Back then 125cc was an uncommon size, but due to the law,
125cc engines became common in the countries with the 125cc learner law.
In countries without the learner law, 125cc has never caught on (except third world countries that use whatever is cheapest).
Before the 125cc learner law 150cc was common.

Engine manufacturers hate to build and design new engines, so they normally just convert the engine to the size required.

Reducing the engine size is the easiest and safest since the engine will have less power;
this means less strain on all the other components of the engine and bike.
All you have to do to reduce the engine size,
is put a sleeve or larger sleeve in the cylinder and change the piston to a smaller one.
You can also change the crank so the piston does not move as far up and down the cylinder (called the Stroke).

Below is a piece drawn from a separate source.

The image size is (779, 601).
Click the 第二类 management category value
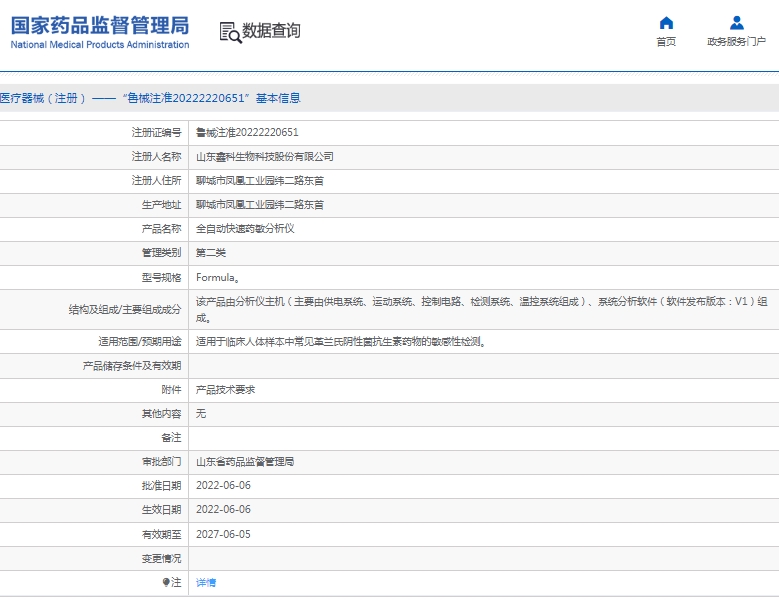point(210,253)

Manufacturers often increase the engine size above the original design of the engine and this normally has side effects.
The side effects often include,
increased vibration and components not lasting as long (they may change or improve some components to compensate).
To increase the engine size you need to bore out the cylinder (barrel) or change the sleeve or change the cylinder
(the size is called the Bore).
Sometimes they are able to change the crank so the piston moves further up and down the cylinder (called the Stroke).

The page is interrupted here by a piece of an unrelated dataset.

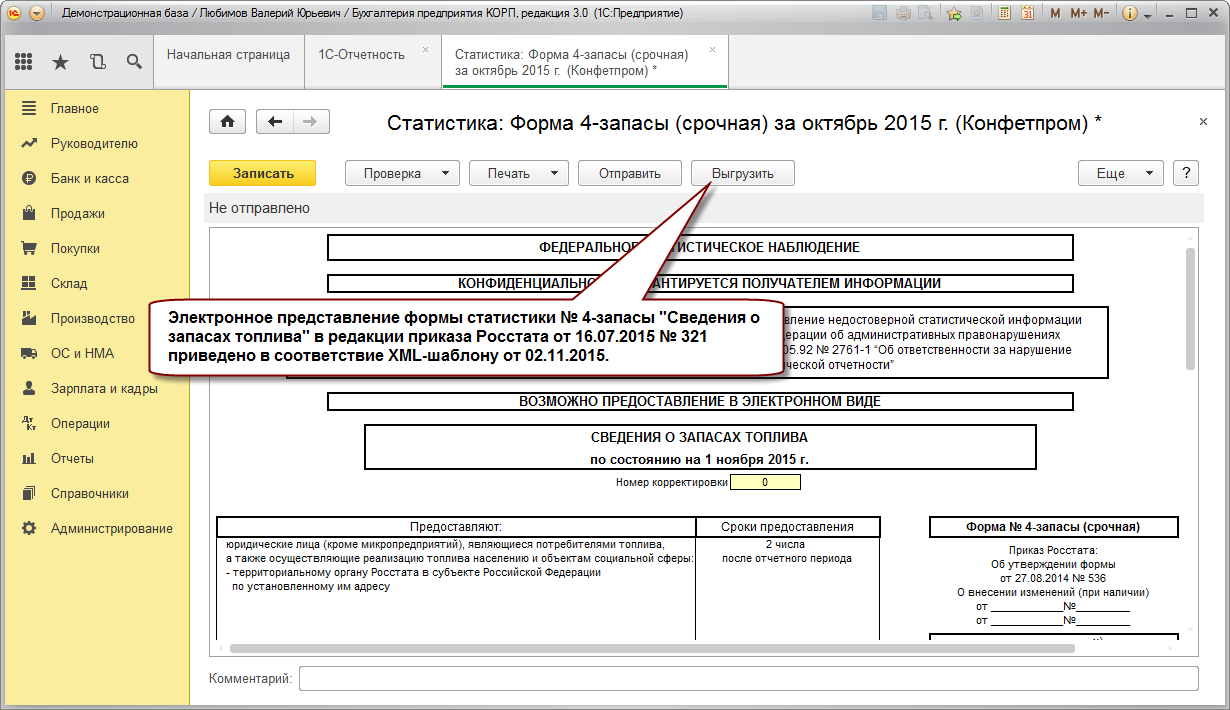Click the back navigation arrow
Screen dimensions: 1230x710
(x=275, y=121)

All Honda CG125 & Honda CB125 engines have always been (1976 to 2008)
Bore x Stroke 56.5 x 49.5 mm

I then wondered if there was a Honda CB150 in the past and found there was,
the Honda CB125 maybe a converted Honda CB150.

That made me wonder if there are still Honda CB or CG150 being made today, this is what I have found.

In brazil http://www.honda.com.br/ (Portuguese language) were the latest Honda CG125 are made,
they also put a 150cc Overhead Cam engine in developing just over 13hp (125cc = 11hp) and called it the Honda CG150.
Its Bore x Stroke is 57.3 x 57.8 mm, 149.2 cc, 9.5 :1 compression, peak power 8000 rpm, peak torque 6500 rpm.
From 2009 onwards,
Brazil have continued to make the Honda CG125
but it looks like it's probably using the same 125cc engine as the India Honda CBF125 (see below).
So the Honda CG150 and CG125 currently being made in Brazil
should be called CB150 and CB125 since they are overhead cam engines.
I guess the CG name is so big in Brazil they did not want to lose it.
I assume the old Overhead Valve engine was abandoned due to emission laws.

India http://www.honda2wheelersindia.com/ has started making the next generation of Honda third world bikes;
its first is the Unicorn.
It's a bit heavy, but notice the mono shock suspension,
fuel economy we can only dream of, Overhead Cam, 150cc engine etc.
It looks like it's called a Honda CBF150 in other countries.
The engine may or may not be totally different to the Honda CG and CB engines.
I would not be surprised if it's the same engine as the 150cc Brazil Honda CG150 (see above).

India has also released a Honda CBF125 also called the Honda Stunner (in 2008), it has an Overhead Cam.
It has been converted to fuel injection for the UK and European market
to replace the Honda CG125 due to the Euro 3 emission law in 2009.
The Honda CBF125 Bore and Stroke is 52.4 x 57.8mm which is totally different sizes to the CG125 and CB125 engines.
The Honda CBF125 engine may or may not be a totally different engine to the CG125 and CB125 engines.
But notice the Honda CBF125 Stroke is identical to the Brazil Honda CG150 mentioned above.

Engine performance is not only about power output.

You also need to look at the torque output; this is the amount of pulling power,
very important when going uphill or head wind or heavy loads.
The larger the engine size the more torque output you will get.

You also want to look at the state of tune, you can tune an engine to give maximum power output (high state of tune),
but the engine will only produce that power at the top of the rev range
and below that the power and torque output will be very low.
The Honda CG125 is in a low state of tune, this means the maximum power output is low,
but that means you will get far more power and torque in the low to mid-range of the rev band
than a 125cc engine in a high state of tune.